Problems
1. Answer these questions from the blog post about the 1994 Trek 5500:
(a) What kind of bike did the writer's wife buy online?
(b) What price does the post give for a new Pinarello Dogma?
(c) What bike was the writer riding in 1994?
2. Please carry on the blog post about the 1994 Trek 5500 from the point where it stops.

Provided passage
::::

Saturday 7 September 2013

1994 TREK 5500 OLCV: It's all down hill from here.

My passion for cycling had been rekindled by a jellybean single speed my wife bought me online. I tinkered with the drive train to make a two speed dingle bike. Having got the bug, I rebuilt a 1970's ten speed racer, like the one I used to ride to school.

I'd convinced a couple of friends to go riding with me, but it turned out they were fitter and stronger and lighter and better riders than me. Rather than resort to training or diet, obviously I needed a better bike, or at least a lighter one.

For $9,900 I could be on a new pinarello dogma, or I could get a second hand alloy framed malvern star on bikeexchange.com.au for $399 that would do the job quite well, with a carbon fork!


But my heart said TREK 5500 OCLV (1994)...

In 1994 I was living on a Mongoose IBOC rigid mountain bike, and discovering professional cycling and the Tour de France in nightly 30min highlight packages on SBS.

Coincidentally, the years of my mid twenties coincided with the peak era of human culture and technology. Did that happen to you too? From there it has been a long slow decline into chaos and this bike is part of the story of that decline. This was Lance Armstrong's bike.

::::

Data excerpts
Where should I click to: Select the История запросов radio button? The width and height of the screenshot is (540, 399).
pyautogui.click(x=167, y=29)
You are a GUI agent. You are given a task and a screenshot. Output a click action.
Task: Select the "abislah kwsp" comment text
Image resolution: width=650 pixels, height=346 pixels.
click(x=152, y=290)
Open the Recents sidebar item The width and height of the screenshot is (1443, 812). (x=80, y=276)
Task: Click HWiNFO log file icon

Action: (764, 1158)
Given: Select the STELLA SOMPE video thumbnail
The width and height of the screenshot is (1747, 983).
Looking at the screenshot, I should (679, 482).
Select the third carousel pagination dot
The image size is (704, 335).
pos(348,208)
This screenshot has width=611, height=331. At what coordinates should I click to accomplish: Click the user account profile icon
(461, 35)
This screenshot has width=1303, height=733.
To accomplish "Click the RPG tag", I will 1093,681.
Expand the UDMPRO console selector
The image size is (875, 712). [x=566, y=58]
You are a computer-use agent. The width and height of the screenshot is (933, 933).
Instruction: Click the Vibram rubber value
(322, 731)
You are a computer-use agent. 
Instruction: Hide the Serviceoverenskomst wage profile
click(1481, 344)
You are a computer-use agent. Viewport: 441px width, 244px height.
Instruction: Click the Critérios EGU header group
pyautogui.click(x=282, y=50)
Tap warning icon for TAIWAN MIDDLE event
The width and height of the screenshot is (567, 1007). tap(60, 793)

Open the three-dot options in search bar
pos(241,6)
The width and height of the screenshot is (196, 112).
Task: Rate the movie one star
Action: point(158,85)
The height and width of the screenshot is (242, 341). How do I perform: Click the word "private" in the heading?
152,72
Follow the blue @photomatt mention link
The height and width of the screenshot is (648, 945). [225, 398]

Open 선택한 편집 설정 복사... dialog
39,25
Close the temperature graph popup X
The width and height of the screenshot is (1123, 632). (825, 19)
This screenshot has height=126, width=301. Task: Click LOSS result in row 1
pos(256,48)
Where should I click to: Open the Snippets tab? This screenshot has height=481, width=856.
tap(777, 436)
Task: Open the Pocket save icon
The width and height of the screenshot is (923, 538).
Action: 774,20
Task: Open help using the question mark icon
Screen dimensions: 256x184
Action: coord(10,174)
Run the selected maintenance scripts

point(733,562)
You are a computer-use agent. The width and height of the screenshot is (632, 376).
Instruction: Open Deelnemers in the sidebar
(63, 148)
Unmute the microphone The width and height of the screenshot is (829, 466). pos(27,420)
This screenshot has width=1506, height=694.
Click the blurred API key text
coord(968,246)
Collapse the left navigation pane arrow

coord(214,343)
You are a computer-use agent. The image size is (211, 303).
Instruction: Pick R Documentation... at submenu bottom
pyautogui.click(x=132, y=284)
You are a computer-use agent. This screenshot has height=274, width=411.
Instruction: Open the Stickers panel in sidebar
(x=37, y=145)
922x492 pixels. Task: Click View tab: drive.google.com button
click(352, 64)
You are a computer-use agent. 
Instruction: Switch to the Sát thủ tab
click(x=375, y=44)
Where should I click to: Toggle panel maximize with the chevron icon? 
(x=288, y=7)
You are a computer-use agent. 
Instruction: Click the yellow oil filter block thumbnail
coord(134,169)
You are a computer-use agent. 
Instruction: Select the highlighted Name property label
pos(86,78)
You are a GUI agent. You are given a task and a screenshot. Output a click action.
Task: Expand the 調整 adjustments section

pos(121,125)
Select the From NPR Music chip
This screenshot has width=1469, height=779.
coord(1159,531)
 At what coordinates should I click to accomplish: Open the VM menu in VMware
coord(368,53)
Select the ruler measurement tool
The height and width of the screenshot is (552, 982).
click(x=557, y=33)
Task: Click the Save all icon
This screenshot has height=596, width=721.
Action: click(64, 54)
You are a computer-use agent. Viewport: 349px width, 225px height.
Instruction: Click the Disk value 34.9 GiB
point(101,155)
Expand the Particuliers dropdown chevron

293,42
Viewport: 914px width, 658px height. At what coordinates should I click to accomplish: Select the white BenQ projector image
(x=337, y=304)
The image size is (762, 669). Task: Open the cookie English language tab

::::

Expected answers
1.
(a) A jellybean single speed.
(b) $9,900.
(c) A Mongoose IBOC rigid mountain bike.

2.
You can read the history of the OLCV frameset here, and a lot more TREK history here but basically the company started building carbon frames using the "Optimum Compaction, Low Void" technique in 1992, they built my bike in 1994, they signed up Lance Armstrong in 1997, he had the fastest time in the 1999 Tour de France and from that year, there is a 7 year gap in the official records with the competition being judged so corrupt, that no winner could be declared. For almost all of that time, apart from some changes to the forks and steerer, and tweaking the carbon recipe, Lance was riding a bike essentially identical to this one.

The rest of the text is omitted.